Snort subscriber rules failing to download
-
I'm seeing some curious behavior here:
Starting rules update... Time: 2021-12-23 17:38:25
Downloading Snort Subscriber rules md5 file snortrules-snapshot-29180.tar.gz.md5...
Snort Subscriber rules md5 download failed.
Server returned error code 422.
Server error message was:
Snort Subscriber rules will not be updated.
Downloading Emerging Threats Open rules md5 file emerging.rules.tar.gz.md5...
Checking Emerging Threats Open rules md5 file...
Emerging Threats Open rules are up to date.Yet when I go to look at what's at snort.org, here are the versions available to download:
snortrules-snapshot-29171.tar.gz
snortrules-snapshot-29181.tar.gz
snortrules-snapshot-29190.tar.gzWhere is it getting the package version and why is it failing to find one that exists?
-
@garyd said in Snort subscriber rules failing to download:
Where is it getting the package version and why is it failing to find one that exists?
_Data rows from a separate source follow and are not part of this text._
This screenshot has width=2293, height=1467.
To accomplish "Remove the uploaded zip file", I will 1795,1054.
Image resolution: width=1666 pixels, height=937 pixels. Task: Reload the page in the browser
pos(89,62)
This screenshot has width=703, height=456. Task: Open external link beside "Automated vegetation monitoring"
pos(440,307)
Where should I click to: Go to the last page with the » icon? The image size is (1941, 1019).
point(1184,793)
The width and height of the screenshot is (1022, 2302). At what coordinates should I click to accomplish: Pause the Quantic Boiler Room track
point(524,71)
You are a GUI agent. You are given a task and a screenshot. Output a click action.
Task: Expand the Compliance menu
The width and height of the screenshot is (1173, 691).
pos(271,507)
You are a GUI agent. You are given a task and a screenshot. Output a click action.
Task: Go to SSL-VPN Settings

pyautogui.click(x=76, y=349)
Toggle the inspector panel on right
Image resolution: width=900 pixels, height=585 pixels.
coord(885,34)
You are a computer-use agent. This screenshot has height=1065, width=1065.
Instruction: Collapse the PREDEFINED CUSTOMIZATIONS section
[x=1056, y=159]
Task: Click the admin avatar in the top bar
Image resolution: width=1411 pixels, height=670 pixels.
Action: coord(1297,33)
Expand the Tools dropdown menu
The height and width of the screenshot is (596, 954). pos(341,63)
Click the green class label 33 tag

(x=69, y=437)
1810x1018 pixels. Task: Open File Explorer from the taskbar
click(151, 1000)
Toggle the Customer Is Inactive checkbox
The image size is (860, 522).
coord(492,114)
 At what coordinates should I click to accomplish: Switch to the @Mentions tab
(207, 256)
You have to update your Snort Package to version 4.1.5 :-)
Merry Christmas
fireodo -
As @fireodo stated, you will need to update the Snort package to version 4.1.5. That package contains the latest 2.9.19.0 version of the Snort binary.
Snort rules are tied to the binary version. And periodically the Snort team drops support for older binaries, and thus those rules are also removed from the download site.
-
That fixed it — thanks everyone & happy holidays!